Bu, CHP’nin kalesinde yaşanan bir hüsrandır, ama CHP bunu nasıl okur, zaman gösterecek.
İşin aslına bakarsanız, ateşten bir gömlek haline gelmiş olan ülke yönetimine CHP pek talip olmak istemiyor. O yüzden de AKP-CHP koalisyonu akla yatkın. Bu arada CHP; Erdoğan’ın başkanlığını bile onaylayabilir. Ama tek başına bir CHP iktidarı yakın gelecekte gözükmüyor. İyi ki de gözükmüyor, zira bu kez gerçekten bir enkazla karşılaşacaklar ve artık Türkiye’de sosyal demokrasi denen garabetin bir elli yıl sonra yeniden gündeme gelmesine neden olacaklar. Bu da hem CHP’lileri hem de bizleri korkutuyor.

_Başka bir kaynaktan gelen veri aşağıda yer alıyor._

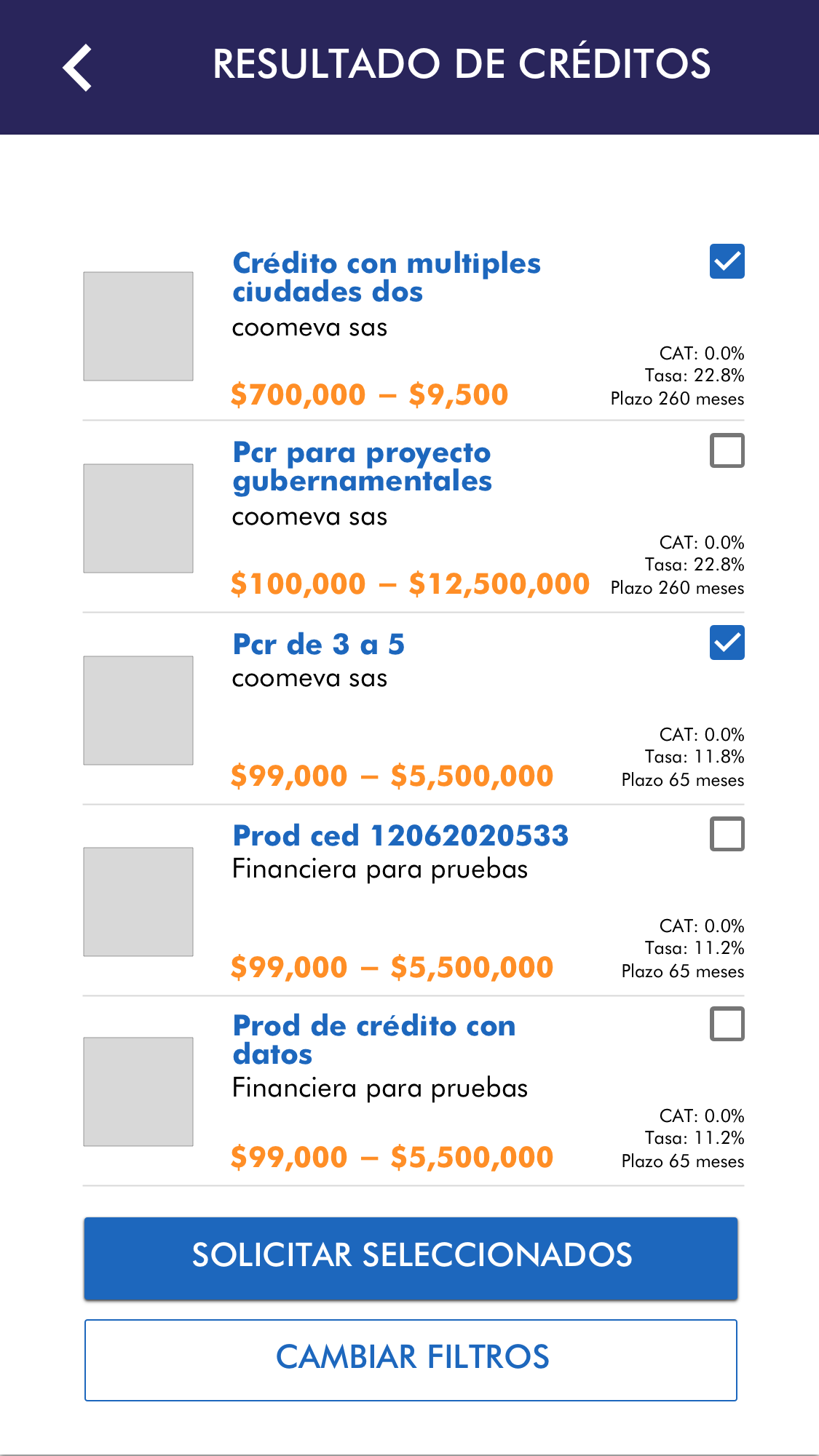This screenshot has width=819, height=1456.
Task: Tap the Cambiar Filtros button
Action: [411, 1359]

Aksi durumda da farklı bir sonuç beklememek gerek, ama en azından CHP, AKP’nin tepetaklak gittiği yerde ona yardım elini uzatmaktan asla çekinmeyecektir.
İzmir bir mağlubiyetti Kılıçdaroğlu için, ama o bunu fark etti mi bilemiyorum.
Seçimlerin bile ertelenmesinin gündemde olduğu şu günlerde bir gün sonrasını görebilmek bile falcılık denen şarlatanlığı aşıyor.
Bakalım neler yaşayacağız?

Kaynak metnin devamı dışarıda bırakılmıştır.